◆ TRECHO DO DOCUMENTO ◆
--

O ócio compulsório

Eugênio Magno

Até por volta dos anos 1980 quando sociólogos, pensadores e futurólogos anunciavam o porvir, nos acenavam para uma era em que os trabalhos repetitivos e maçantes seriam desempenhados pela máquina. Líamos e ouvíamos, com entusiasmo, que os trabalhadores teriam mais tempo para dedicar à família, aos esportes, à arte, a um hobby, ao lazer. Enfim a cultivar o ócio, tão caro aos gregos na antiguidade. Só não profetizaram que todas essas “bênçãos” da era tecnológica, viriam acompanhadas de desemprego e, consequentemente, falta de dinheiro, de renda e de uma diminuição substancial do poder de compra. Com o aumento das horas ociosas e da oferta de lazer inacessível, o que era antes chamada classe trabalhadora, são agora os novos pacientes de psicólogos e psiquiatras e a clientela cativa da indústria farmacêutica. Vítimas da depressão, do alcoolismo, da obesidade, do sedentarismo e de várias compulsões, têm nos remédios tarjas pretas e no álcool (para falar apenas de drogas legalizadas), o seu consolo. Isso para os que ainda dispõem de algum recurso e encontram o apoio da família e a solidariedade dos amigos. A grande maioria, no entanto, tem pior sorte e se utiliza de outros expedientes para dar cabo ao pesadelo que veio na garupa dos novos tempos.

O que era trombeteado como futuro se tornou presente rapidamente e habita entre nós. A máquina do tempo foi turbinada e o futuro chegou como visitas que, embora anunciadas, chegam adiantadas, sem que haja tempo para reabastecer a despensa, arrumar a casa, encomendar os quitutes, preparar o quarto de hóspedes… Hóspedes não, porque o futuro-presente não é turista, e sim novo morador. Veio para ficar e é bem vindo. Seus arautos é que nos enganaram com promessas fakes. A bagagem e a entourage do novo morador é que constituem obstáculos e incômodos, são personas non gratas.

Centros do poder político mundial, teleguiados por setores da extrema-direita pouco lustrada de adeptos do rentismo, deram vazão a uma onda negacionista, autoritária, inflada de ódio, ressentimento e intolerância desarrazoada, contra as quais temos que bradar e resistir – à força, se necessário for –, para que o desmanche civilizacional não seja completo. Mais do que triste é revoltante e repugnante testemunhar, mesmo em combate, a perda de princípios iluministas e de outras tantas e importantes conquistas científicas, tecnológicas, sociais e humanistas, ancorados em valores democráticos e republicanos ainda tão tenros e carentes de aperfeiçoamentos. O presente e o futuro próximo estão comprometidos por forças retrógradas que encontraram eco onde não se esperava.

--

(Itens armazenados do conjunto de dados)
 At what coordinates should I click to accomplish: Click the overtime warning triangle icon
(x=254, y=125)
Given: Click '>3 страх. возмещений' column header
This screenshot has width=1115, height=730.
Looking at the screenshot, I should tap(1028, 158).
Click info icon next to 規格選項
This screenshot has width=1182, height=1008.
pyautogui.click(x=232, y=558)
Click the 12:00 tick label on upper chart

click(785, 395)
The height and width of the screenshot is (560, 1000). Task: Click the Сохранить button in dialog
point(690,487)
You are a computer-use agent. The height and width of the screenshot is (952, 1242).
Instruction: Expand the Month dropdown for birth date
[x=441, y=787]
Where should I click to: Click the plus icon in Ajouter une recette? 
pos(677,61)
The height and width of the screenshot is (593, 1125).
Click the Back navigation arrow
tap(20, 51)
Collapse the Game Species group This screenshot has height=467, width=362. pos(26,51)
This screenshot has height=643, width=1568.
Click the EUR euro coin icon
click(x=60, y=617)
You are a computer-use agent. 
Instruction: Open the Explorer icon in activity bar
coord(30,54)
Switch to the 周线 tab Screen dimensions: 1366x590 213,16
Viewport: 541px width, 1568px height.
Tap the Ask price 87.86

--

◆ TAREFAS E EXERCÍCIOS ◆
**1.** Diga se cada afirmação concorda com o texto sobre o ócio compulsório. Responda sim ou não e cite as palavras do texto que decidem.
(a) Os que anunciavam o futuro previram que a era tecnológica traria desemprego.
(b) O futuro é comparado a visitas que chegam adiantadas.
(c) O futuro-presente é descrito como um turista.
**2.** Responda com base no texto sobre o ócio compulsório:
(a) Até por volta de que década se anunciava uma era em que a máquina faria os trabalhos repetitivos?
(b) Para que povo da antiguidade o ócio era tão caro?
(c) Por quais setores os centros do poder político mundial são teleguiados?
**3.** Transcreva sem alterações o trecho do texto sobre o ócio compulsório que começa em "Centros do poder" e termina em "não se esperava.".

◆ SOLUÇÕES A SEGUIR ◆
**1.**
(a) Não: "Só não profetizaram que todas essas “bênçãos” da era tecnológica, viriam acompanhadas de desemprego"
(b) Sim: "o futuro chegou como visitas que, embora anunciadas, chegam adiantadas"
(c) Não: "o futuro-presente não é turista, e sim novo morador"

**2.**
(a) Até por volta dos anos 1980.
(b) Para os gregos.
(c) Por setores da extrema-direita pouco lustrada de adeptos do rentismo.

**3.**
Centros do poder político mundial, teleguiados por setores da extrema-direita pouco lustrada de adeptos do rentismo, deram vazão a uma onda negacionista, autoritária, inflada de ódio, ressentimento e intolerância desarrazoada, contra as quais temos que bradar e resistir – à força, se necessário for –, para que o desmanche civilizacional não seja completo. Mais do que triste é revoltante e repugnante testemunhar, mesmo em combate, a perda de princípios iluministas e de outras tantas e importantes conquistas científicas, tecnológicas, sociais e humanistas, ancorados em valores democráticos e republicanos ainda tão tenros e carentes de aperfeiçoamentos. O presente e o futuro próximo estão comprometidos por forças retrógradas que encontraram eco onde não se esperava.